More flights arriving late; complaints are rising
WASHINGTON (AP) — More flights on U.S. airlines are running late or getting canceled, and complaints are rising.
The Transportation Department said Wednesday that 76.9 percent of flights arrived on time in May, down from 79.6 percent in April and 79.4 percent in May 2013.
Hawaiian Airlines and Alaska Airlines, which get good weather on many routes, rank best. ExpressJet and Envoy, which fly smaller planes for big airlines, rank last.
The government says the largest airlines canceled 1.9 percent of their U.S. flights in May, nearly double the rate in April and last May.
The airline industry said bad weather was largely to blame.
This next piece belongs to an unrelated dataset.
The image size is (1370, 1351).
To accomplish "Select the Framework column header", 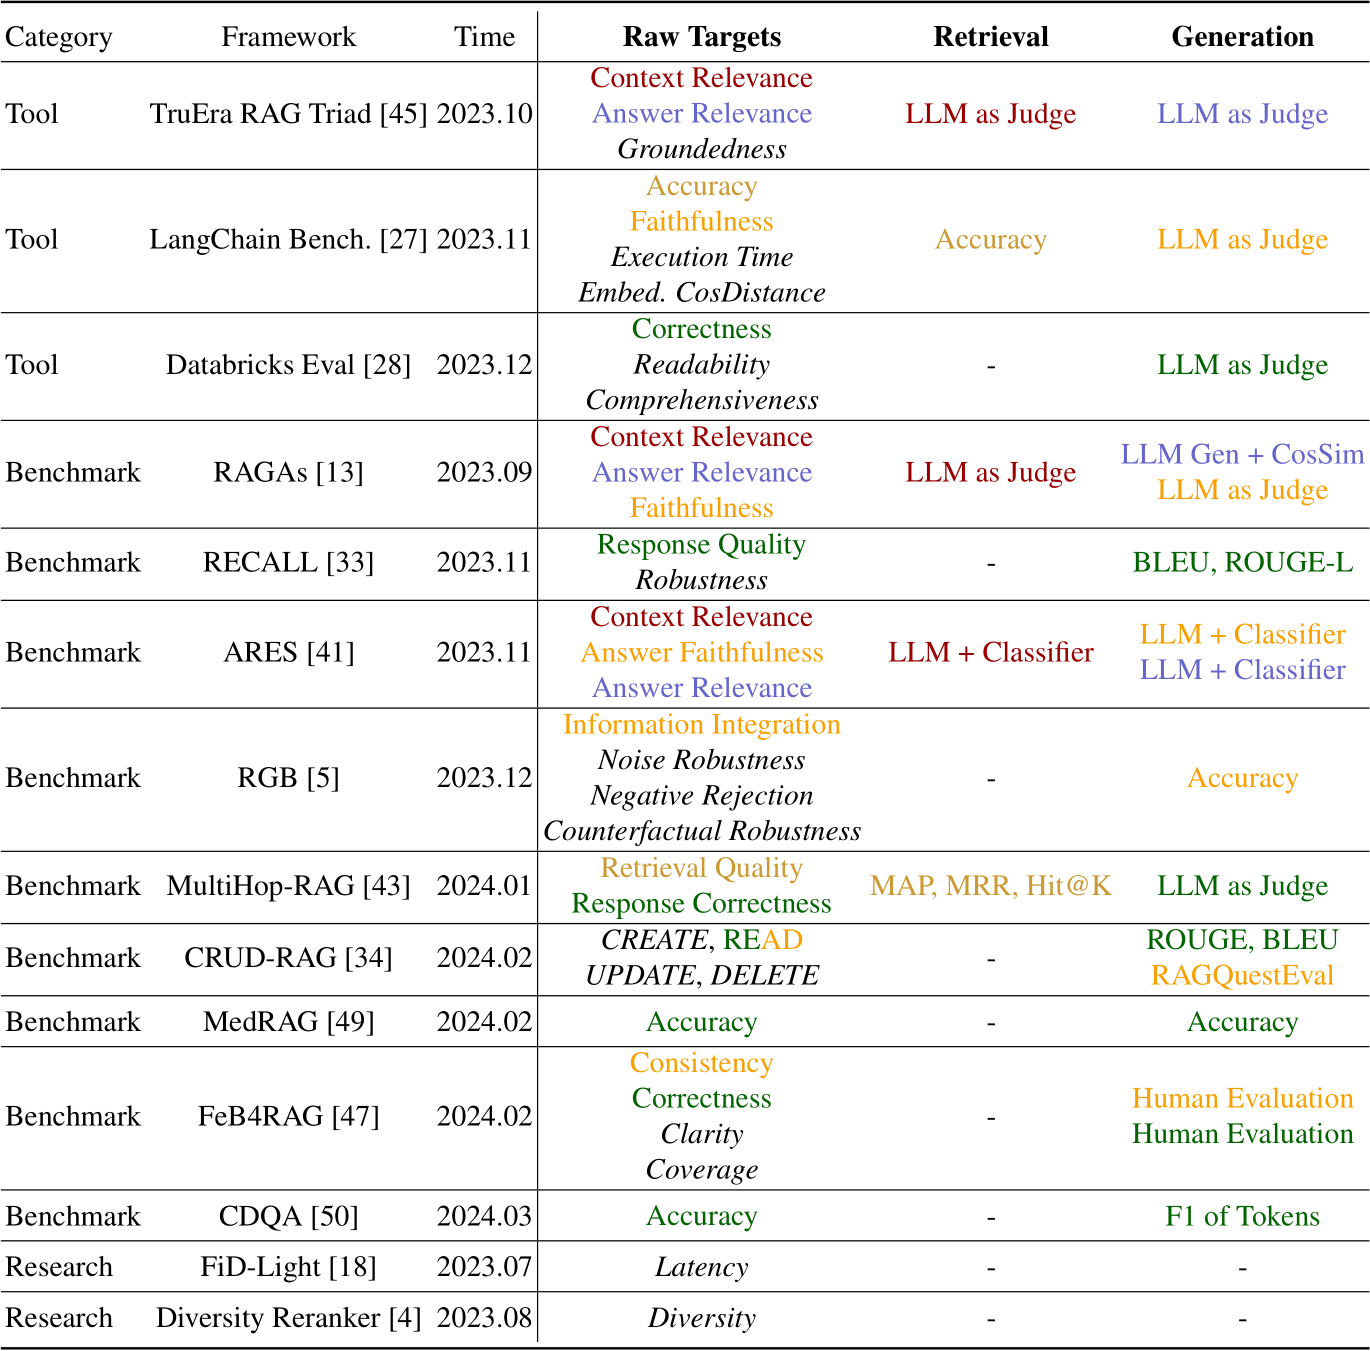I will click(x=288, y=37).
Jean Medina, a spokeswoman for the trade group Airlines for America, said that nearly 8,300 flights were canceled due to storms in the Midwest and Northeast between May 8 and May 16, accounting for more than half of the month’s cancellations.
Four domestic flights — all on United — and one international flight operated for United by ExpressJet were stuck on the ground longer than federal rules allow. A United spokeswoman said the airline was cooperating with federal officials investigating the incidents.
Fliers filed 1,010 complaints with the government against U.S. airlines in May, up from 720 a year earlier. About half involved flight problems such as delays and cancellations.